Segundo o noticiado pela Lusa, a Zero salienta que “o transporte marítimo é o único modo de transporte sem medidas concretas para reduzir as suas emissões”, apesar das suas elevadas quantidades de emissões de CO2. Além de não existirem medidas com vista à sua redução, as emissões de carbono emitidas pelos grandes navios não são cobradas.

“O setor marítimo está isento pela legislação da UE de pagar impostos sobre o combustível que consome, o que representa uma efetiva subsidiação no valor de 24 mil milhões de euros por ano”, apontou a ZERO na sua divulgação das conclusões do estudo da federação T&E.

Os ambientalistas defendem que o comércio marítimo europeu poderá ser menos poluente “se as medidas certas forem aplicadas e os líderes europeus deixarem de ignorar o impacto destas emissões para o clima”.

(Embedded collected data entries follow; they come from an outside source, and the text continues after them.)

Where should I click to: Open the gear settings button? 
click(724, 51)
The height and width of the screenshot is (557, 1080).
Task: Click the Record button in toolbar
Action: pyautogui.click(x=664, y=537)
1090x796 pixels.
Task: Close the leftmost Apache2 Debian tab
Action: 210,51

Ursula von der Leyen, presidente da Comissão Europeia, indicou a inclusão das emissões do transporte marítimo internacional no regime europeu de comércio de licenças de emissão como um dos compromissos assumidos pela sua presidência.

Para a Zero, “este foi um pequeno passo para controlar o impacto climático deste modo de transporte. Medidas adicionais, entre as quais a definição de um limite de emissão de CO2 para os navios em operação, também serão necessárias para acelerar o uso de combustíveis e tecnologias sem emissões de carbono”.

Sobre a realidade portuguesa, o estudo da T&E baseou-se nos dados de veículos registados em 2013 para chegar à emissão total de toneladas (Mt) de CO2 por ano no tráfego rodoviário de Lisboa, Sintra, Cascais, Loures, Porto, Vila Nova de Gaia, Matosinhos e Braga: 2,8 Mt CO2 por ano. Ora, só “os navios com base na carga movimentada em portos portugueses emitem 2,93 Mt CO2 por ano”.

“Portugal é o 5.º país europeu com maiores emissões associadas ao transporte marítimo de combustíveis fósseis (25%)”, pode ler-se no estudo.